Cultura
01/03/2012 -
"Breve riposo dona alla mamma, Signore"
"Fai bei sogni" nuovo romanzo di Gramellini
La vita di un orfano che dopo quarant'anni scopre la verità sulla morte della madre.
A raccontarne la storia è Massimo Gramellini nel nuovo romanzo "Fai bei sogni"
MASSIMO GRAMELLINI
Esce oggi Fai bei sogni, il nuovo romanzo di Massimo Gramellini (Longanesi, pg. 216, euro 14,90). E’ la storia di un uomo che a
quarant’anni di distanza scopre la verità sulla morte della madre. Pubblichiamo due capitoli dalla prima parte del libro.
Quarant’anni prima, l’ultimo dell’anno mi ero svegliato così presto che credevo di sognare ancora. Ricordo l’odore della mamma nella mia stanza, la sua vestaglia ai piedi del letto. Che ci faceva lì? E poi: la neve sul davanzale, le luci accese in tutta la casa, un rumore di passi strascicati e quel guaito di creatura ferita.
«Nooooo!»
Infilo le pantofole nei piedi sbagliati, ma non c’è tempo per rimediare. La porta sta già cigolando sotto la spinta delle mie mani, finché lo vedo in mezzo al corridoio, accanto all’albero di Natale.
Papà.
La quercia della mia infanzia, piegato come un salice da una forza invisibile e sorretto per le ascelle da due sconosciuti. Indossava la giacca da camera color porpora che gli aveva regalato la mamma. Quella con un cordone delle tende al posto della cintura. Si muoveva a scatti, scalciando e contorcendosi. Appena si accorse della mia presenza, lo sentii mormorare: «È mio figlio… Per favore, portatelo dai vicini». Abbandonò la testa all’indietro e urtò l’albero di Natale. Un angelo con le ali di vetro perse l’equilibrio e precipitò al tappeto.
:::::
** Scopo del compito **
Puoi ripetere parola per parola l'articolo sul romanzo di Gramellini, tutto quanto da "A raccontarne la" giù fino a "parte del libro."? Le righe qui sotto provengono da un'altra fonte.
:::::
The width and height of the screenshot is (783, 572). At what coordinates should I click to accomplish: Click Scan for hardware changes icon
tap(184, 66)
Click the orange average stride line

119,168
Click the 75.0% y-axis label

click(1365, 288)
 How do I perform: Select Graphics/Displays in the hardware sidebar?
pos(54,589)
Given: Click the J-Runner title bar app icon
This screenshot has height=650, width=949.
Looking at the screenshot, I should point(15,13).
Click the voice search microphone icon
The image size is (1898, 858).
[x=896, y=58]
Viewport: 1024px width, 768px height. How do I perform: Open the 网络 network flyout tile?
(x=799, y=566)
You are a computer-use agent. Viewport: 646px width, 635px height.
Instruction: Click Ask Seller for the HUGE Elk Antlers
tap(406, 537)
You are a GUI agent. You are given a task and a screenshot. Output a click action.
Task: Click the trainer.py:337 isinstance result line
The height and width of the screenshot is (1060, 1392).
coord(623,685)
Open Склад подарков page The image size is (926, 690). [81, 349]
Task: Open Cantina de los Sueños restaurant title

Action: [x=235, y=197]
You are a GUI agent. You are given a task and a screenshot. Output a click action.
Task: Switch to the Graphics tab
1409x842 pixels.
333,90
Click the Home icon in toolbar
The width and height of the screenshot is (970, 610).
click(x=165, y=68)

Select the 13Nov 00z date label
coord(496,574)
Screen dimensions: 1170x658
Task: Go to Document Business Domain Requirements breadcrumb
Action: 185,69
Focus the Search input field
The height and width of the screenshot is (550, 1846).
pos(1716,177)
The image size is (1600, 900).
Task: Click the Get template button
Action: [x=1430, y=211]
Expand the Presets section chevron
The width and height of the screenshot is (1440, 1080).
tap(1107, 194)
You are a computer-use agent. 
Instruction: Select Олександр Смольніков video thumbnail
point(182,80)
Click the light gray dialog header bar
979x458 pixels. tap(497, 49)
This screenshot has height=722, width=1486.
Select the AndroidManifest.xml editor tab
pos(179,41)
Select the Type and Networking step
:::::
** Risposta al problema **
A raccontarne la storia è Massimo Gramellini nel nuovo romanzo "Fai bei sogni"
MASSIMO GRAMELLINI
Esce oggi Fai bei sogni, il nuovo romanzo di Massimo Gramellini (Longanesi, pg. 216, euro 14,90). E’ la storia di un uomo che a
quarant’anni di distanza scopre la verità sulla morte della madre. Pubblichiamo due capitoli dalla prima parte del libro.